TASK - Copy the records below word for word, beginning with the line that contains "12, 577, 35)" and continuing through the line that contains "Lire la suite".

MATERIAL SHOWN -
####################
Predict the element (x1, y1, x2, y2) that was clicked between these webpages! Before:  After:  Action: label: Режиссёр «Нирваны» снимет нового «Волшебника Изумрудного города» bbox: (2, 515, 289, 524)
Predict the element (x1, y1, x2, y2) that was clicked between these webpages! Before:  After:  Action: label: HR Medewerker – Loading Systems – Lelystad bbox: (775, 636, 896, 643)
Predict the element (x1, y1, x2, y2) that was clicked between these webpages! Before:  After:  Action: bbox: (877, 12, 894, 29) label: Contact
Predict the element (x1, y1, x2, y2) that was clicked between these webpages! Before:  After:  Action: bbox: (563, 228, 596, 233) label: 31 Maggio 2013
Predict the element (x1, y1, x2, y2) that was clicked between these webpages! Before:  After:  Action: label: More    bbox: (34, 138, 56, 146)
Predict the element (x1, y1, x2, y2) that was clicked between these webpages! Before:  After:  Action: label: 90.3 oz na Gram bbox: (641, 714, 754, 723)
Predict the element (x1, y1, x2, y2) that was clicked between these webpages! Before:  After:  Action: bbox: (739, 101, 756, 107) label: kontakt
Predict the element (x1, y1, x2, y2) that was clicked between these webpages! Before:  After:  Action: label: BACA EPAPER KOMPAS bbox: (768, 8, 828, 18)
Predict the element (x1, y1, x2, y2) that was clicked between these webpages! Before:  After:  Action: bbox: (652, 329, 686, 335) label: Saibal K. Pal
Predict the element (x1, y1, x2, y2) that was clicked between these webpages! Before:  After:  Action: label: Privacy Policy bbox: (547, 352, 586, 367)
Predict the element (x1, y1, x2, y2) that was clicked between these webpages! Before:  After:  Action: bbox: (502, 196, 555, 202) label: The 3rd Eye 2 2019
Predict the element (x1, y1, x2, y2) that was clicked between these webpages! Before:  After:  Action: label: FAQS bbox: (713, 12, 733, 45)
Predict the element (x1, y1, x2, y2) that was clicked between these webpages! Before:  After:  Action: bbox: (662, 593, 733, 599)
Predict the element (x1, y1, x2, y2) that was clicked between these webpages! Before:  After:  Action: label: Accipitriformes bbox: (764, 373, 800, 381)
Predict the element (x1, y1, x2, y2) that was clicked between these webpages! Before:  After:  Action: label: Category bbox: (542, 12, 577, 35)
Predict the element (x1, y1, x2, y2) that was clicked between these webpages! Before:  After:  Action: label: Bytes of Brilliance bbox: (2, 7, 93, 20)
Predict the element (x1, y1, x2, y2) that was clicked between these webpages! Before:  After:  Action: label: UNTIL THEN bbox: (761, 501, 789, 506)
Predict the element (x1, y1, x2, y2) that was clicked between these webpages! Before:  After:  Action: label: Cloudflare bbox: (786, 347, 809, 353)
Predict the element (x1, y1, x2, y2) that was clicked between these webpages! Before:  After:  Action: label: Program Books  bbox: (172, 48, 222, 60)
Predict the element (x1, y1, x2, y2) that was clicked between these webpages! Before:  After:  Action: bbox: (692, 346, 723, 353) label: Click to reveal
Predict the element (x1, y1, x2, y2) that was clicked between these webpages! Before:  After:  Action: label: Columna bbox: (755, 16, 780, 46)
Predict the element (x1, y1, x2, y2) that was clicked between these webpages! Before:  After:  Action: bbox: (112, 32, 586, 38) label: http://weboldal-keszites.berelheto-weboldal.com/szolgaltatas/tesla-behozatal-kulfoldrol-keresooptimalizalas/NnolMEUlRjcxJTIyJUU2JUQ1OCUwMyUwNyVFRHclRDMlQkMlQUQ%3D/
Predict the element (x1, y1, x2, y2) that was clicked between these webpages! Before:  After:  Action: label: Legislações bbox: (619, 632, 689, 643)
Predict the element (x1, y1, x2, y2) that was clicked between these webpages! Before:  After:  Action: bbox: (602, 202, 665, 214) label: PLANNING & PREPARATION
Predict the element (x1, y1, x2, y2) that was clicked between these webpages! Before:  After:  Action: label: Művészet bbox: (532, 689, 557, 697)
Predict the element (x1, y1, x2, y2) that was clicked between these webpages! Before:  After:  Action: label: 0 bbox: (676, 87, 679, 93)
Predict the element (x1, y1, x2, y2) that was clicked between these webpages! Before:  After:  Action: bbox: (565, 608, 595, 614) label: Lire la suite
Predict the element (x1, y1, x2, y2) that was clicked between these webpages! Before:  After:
####################
PROBLEM SOLUTION -
Predict the element (x1, y1, x2, y2) that was clicked between these webpages! Before:  After:  Action: label: Category bbox: (542, 12, 577, 35)
Predict the element (x1, y1, x2, y2) that was clicked between these webpages! Before:  After:  Action: label: Bytes of Brilliance bbox: (2, 7, 93, 20)
Predict the element (x1, y1, x2, y2) that was clicked between these webpages! Before:  After:  Action: label: UNTIL THEN bbox: (761, 501, 789, 506)
Predict the element (x1, y1, x2, y2) that was clicked between these webpages! Before:  After:  Action: label: Cloudflare bbox: (786, 347, 809, 353)
Predict the element (x1, y1, x2, y2) that was clicked between these webpages! Before:  After:  Action: label: Program Books  bbox: (172, 48, 222, 60)
Predict the element (x1, y1, x2, y2) that was clicked between these webpages! Before:  After:  Action: bbox: (692, 346, 723, 353) label: Click to reveal
Predict the element (x1, y1, x2, y2) that was clicked between these webpages! Before:  After:  Action: label: Columna bbox: (755, 16, 780, 46)
Predict the element (x1, y1, x2, y2) that was clicked between these webpages! Before:  After:  Action: bbox: (112, 32, 586, 38) label: http://weboldal-keszites.berelheto-weboldal.com/szolgaltatas/tesla-behozatal-kulfoldrol-keresooptimalizalas/NnolMEUlRjcxJTIyJUU2JUQ1OCUwMyUwNyVFRHclRDMlQkMlQUQ%3D/
Predict the element (x1, y1, x2, y2) that was clicked between these webpages! Before:  After:  Action: label: Legislações bbox: (619, 632, 689, 643)
Predict the element (x1, y1, x2, y2) that was clicked between these webpages! Before:  After:  Action: bbox: (602, 202, 665, 214) label: PLANNING & PREPARATION
Predict the element (x1, y1, x2, y2) that was clicked between these webpages! Before:  After:  Action: label: Művészet bbox: (532, 689, 557, 697)
Predict the element (x1, y1, x2, y2) that was clicked between these webpages! Before:  After:  Action: label: 0 bbox: (676, 87, 679, 93)
Predict the element (x1, y1, x2, y2) that was clicked between these webpages! Before:  After:  Action: bbox: (565, 608, 595, 614) label: Lire la suite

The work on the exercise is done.